Court Opinion

ID: 9336022
Source: CourtListenerOpinion
Date Created: 2022-12-15 21:50:02.257859+00
Date Added: 2024-06-11T17:15:11.484285
License: Public Domain

RUDKIN, Circuit Judge.
The indictment in this case charged a conspiracy to violate certain provisions of the National Prohibition Act (Comp. St. Ann. Supp. 1923, §, 1013814 et seq.). Kepi, one of the defendants, has sued out a writ of error to review a judgment of conviction.
 There are but two assignments of error. The first is based upon the ruling of the court admitting certain impeaching testimony, and the second challenges the sufficiency of the testimony to support the verdict. A half-brother of'the plaintiff in error was called as a witness in his behalf. On direct examination the witness only testified that he was the owner of a certain automobile, giving the time and place of purchase, the purchase price, and the name of the seller. On cross-examination he was asked if at a certain time and place he had not *591stated to a certain prohibition agent that he did not know that the plaintiff in error was using the automobile on the occasion in question, but supposed that the garage had permitted him to use it, knowing that he was his brother. This question was answered in the negative. The prohibition agent was then called in rebuttal, and was permitted to testify, over objection, that the witness had in fact made the statement attributed to him. This ruling is now assigned as error, for the reason that the government was permitted to impeach the witness on a collateral matter. The situation presented by the record is an anomalous one, to say the least. The government had already stipulated that the witness was the owner of the automobile. In view of this admission, we cannot understand why the witness was called, or why he should be cross-examined; and, after stipulating that the testimony given by the witness was true, we are at a still greater loss to understand why the government should attempt to impeach him, or why the court should permit it. But, notwithstanding the anomaly of the situation, the ruling complained of was not prejudicial, because, if the testimony were stricken from the record entirely, it could not affect or change the result. The witness simply testified to a matter over which there was no controversy.
 The indictment charged, among other things, a conspiracy to transport intoxicating liquor by aeroplane from some point in the northern portion of the Eastern district of Washington near the Canadian boundary, to the city of Spokane, and the plaintiff in error earnestly insists that there was no proof of any such conspiracy. Briefly stated, his contention is this: The government cannot charge one crime and prove another. It cannot charge the larceny of one kind of personal property and prove the larceny of another and different kind. It cannot charge a conspiracy to commit one offense, and prove a conspiracy to commit a different offense. This rule is elementary, but it has no application here.
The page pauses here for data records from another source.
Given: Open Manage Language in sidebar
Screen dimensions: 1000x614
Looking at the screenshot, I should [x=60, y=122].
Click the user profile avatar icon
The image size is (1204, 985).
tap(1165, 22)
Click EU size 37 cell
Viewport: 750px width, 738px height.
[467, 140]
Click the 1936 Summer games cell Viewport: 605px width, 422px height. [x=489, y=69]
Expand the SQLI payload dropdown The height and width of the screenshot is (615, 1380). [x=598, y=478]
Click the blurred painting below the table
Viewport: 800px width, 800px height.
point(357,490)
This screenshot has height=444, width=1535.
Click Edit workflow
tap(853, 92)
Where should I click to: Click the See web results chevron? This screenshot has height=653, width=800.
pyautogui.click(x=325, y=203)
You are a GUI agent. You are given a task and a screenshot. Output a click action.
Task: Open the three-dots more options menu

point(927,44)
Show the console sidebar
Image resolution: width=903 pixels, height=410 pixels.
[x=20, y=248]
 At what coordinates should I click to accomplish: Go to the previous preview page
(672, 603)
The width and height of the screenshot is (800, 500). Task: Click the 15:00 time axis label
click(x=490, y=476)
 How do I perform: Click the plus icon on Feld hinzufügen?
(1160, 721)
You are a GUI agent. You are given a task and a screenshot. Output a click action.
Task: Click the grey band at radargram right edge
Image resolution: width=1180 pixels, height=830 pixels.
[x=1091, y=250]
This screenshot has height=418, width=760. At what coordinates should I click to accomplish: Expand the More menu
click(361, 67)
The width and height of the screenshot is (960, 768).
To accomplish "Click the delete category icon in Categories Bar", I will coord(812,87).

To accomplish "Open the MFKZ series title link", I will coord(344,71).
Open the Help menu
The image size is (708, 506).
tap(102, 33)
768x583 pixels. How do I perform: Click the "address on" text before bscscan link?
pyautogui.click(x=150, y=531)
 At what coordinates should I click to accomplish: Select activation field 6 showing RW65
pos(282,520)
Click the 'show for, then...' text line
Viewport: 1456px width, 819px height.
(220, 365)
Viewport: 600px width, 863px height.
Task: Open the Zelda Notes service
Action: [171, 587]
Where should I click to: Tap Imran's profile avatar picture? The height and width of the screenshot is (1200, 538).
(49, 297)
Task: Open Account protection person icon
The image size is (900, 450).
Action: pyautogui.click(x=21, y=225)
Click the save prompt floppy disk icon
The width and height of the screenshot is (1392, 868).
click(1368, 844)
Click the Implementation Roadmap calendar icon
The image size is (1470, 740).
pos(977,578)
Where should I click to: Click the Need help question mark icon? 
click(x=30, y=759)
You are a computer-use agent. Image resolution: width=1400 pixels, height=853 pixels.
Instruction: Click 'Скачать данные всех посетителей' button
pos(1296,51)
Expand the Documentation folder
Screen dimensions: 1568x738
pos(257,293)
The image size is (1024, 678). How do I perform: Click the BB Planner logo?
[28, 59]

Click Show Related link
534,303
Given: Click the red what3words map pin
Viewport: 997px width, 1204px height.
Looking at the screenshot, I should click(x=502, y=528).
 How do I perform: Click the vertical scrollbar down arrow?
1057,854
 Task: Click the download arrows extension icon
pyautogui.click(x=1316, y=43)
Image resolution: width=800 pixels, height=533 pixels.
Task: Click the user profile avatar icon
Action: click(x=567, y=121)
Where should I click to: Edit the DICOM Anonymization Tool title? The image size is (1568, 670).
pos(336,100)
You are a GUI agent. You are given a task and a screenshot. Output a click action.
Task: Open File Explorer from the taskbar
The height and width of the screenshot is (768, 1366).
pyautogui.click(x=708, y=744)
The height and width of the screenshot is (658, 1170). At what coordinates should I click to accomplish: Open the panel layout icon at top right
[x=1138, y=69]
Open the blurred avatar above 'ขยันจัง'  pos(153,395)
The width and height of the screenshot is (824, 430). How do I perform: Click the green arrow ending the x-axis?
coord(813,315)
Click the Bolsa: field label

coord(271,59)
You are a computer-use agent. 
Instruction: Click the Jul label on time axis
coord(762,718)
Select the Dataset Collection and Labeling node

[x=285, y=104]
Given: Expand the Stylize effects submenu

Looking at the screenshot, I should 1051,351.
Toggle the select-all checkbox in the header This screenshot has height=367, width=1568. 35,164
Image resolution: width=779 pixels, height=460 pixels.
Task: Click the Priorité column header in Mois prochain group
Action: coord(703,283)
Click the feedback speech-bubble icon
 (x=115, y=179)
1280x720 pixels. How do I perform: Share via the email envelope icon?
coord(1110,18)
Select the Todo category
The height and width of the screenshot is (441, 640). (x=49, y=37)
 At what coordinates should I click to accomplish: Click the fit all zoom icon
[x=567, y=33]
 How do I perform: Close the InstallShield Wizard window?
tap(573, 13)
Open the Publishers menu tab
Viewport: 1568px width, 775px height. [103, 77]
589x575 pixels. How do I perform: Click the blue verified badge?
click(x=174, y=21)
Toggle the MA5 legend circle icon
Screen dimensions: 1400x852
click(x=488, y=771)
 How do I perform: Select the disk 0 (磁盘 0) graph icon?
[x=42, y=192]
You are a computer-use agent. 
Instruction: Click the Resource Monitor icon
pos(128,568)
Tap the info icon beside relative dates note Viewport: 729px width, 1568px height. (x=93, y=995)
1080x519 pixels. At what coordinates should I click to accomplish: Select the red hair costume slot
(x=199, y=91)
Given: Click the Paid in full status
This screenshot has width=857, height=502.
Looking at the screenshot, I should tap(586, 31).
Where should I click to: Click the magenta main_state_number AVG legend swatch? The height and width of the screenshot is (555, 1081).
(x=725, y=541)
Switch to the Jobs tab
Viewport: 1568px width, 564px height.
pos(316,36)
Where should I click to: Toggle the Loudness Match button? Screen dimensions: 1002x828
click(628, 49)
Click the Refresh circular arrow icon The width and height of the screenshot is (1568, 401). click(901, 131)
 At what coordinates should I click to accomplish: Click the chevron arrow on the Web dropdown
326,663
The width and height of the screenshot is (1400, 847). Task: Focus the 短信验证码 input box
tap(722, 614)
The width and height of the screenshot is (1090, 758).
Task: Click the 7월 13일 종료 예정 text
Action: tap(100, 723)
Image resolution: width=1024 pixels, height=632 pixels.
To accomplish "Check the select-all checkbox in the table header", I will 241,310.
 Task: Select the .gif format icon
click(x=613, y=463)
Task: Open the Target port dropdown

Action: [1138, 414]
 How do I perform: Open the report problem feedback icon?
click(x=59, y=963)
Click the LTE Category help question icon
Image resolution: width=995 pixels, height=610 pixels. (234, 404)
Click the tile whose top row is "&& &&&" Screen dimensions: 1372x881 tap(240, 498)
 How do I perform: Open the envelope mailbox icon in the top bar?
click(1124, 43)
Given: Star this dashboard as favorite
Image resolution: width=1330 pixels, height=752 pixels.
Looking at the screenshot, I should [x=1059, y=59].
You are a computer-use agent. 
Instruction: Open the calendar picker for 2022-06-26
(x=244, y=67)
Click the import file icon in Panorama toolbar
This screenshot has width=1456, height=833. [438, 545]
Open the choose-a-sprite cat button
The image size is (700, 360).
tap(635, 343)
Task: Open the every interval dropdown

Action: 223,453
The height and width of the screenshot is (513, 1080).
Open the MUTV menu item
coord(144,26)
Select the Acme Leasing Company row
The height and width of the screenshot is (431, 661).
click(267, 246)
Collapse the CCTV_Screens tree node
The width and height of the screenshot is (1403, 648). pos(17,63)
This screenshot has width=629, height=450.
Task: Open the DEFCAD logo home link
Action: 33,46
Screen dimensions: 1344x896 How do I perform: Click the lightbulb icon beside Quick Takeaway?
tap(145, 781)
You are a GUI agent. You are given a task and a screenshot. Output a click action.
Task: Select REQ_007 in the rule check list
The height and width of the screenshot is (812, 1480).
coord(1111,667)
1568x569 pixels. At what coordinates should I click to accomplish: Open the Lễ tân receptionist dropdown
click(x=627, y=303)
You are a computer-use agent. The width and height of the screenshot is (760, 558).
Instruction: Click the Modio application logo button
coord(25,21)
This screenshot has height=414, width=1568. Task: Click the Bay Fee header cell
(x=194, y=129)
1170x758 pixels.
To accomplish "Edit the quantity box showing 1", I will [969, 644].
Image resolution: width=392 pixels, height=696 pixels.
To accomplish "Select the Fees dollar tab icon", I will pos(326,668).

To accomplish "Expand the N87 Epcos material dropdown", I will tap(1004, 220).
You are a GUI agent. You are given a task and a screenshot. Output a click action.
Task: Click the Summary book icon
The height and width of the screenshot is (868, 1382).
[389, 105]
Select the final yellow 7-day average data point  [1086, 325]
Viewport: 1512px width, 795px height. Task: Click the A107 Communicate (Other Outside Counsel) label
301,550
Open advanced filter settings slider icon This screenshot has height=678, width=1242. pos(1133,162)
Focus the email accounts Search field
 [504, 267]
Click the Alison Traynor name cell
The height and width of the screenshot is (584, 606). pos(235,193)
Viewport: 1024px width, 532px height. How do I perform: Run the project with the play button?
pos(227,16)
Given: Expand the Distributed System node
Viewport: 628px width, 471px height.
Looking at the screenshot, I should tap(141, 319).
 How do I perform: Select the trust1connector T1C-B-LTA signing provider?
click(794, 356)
While the government is compelled to prove what it charges, it is not compelled to prove all that it charges. An indictment for the larceny of a number of articles of personal property is sustained by proof of the larceny of any one of such articles, and a conspiracy to commit several offenses against the United States is sustained by proof of a conspiracy to commit any one of such offenses. Here the indictment charged, not only a conspiracy to transport, but a conspiracy to possess, and the latter conspiracy at least is amply supported by the testimony.
Eor these reasons, there is no prejudicial error in the record, and the judgment is affirmed.